The particles in a cylindrical container have velocities randomly distributed in 3 dimensions. The container contains 28 * 10^6 particles, each of mass 6.185741E-08 Kg. Assume that the particles always have a uniform velocity of 100.6 m/s. The particles collide with a wall which is one of the parallel walls of a rectangular 'box', separated by 79 meters from its counterpart. What is the average force exerted on this wall?
When velocities are distributed randomly in 3 dimensions, the average force will be 1/3 of the force that would result if the velocities were all perpendicular to the wall.
First, then, assume that all velocities are 100.6 m/s, directed perpendicular to the wall. We find the change in momentum during the time required for all particles to make a collision, and the time required.

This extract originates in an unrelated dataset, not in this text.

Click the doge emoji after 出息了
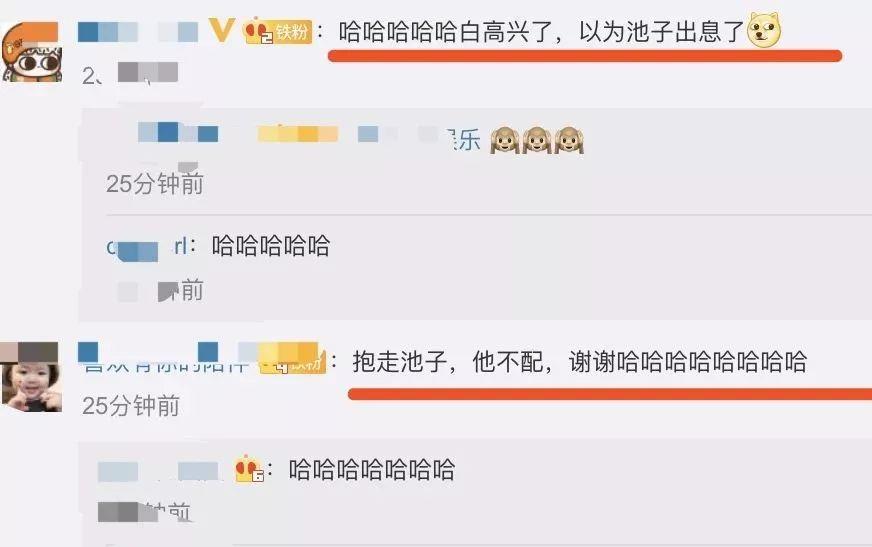Viewport: 872px width, 547px height. click(x=764, y=30)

- 2( 79 meters)/( 100.6 m/s) = 1.570577 s.
- vel change at collision: 2( 100.6 m/s) = 201.2 m/s;
- total mass of all particles: 28 * 10^6 ( 6.185741E-08 kg) = 1.732008 kg,
- total momentum change: ( 201.2 m/s)( 1.732008 kg) = 348.4799 kg m/s.

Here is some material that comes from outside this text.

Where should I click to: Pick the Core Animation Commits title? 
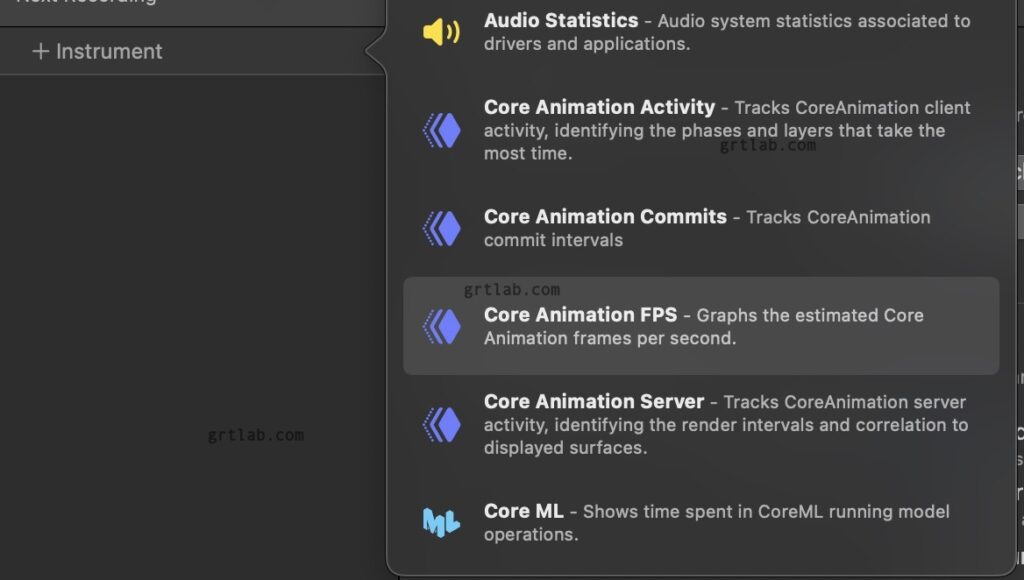tap(605, 216)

- ave force = ave rate of momentum change = ( 348.4799 kg m/s)/( 1.570577 sec) = 221.8802 `kgm/s^2 = 221.8802 Newtons.
- actual force: 73.96008 Newtons.
It turns out that if velocities are randomly distributed among the three mutually perpendicular directions in space, the average force exerted on any surface is 1/3 of the force that would result if the velocity was always perpendicular to the surface. For the given situation, if the velocity was directed perpendicular to the wall, then all of the particles would collide with that wall in the time required to make a round trip to the opposite wall and back.
If N such particles, each of mass m, move at velocity v between walls separated by a distance L, then the round trip will cover distance 2 L and will require time `dt = 2 L / v.
The momentum change associated with each particle has magnitude m `dv = 2 m v (see preceding problem) and the total momentum change for all N particles is N ( 2 m v) = 2 N m v.
The average force is therefore
"average force = momentum change/time interval = 2 N m v / `dt = 2 N m v / (2 L / v) = N m v^2 / L.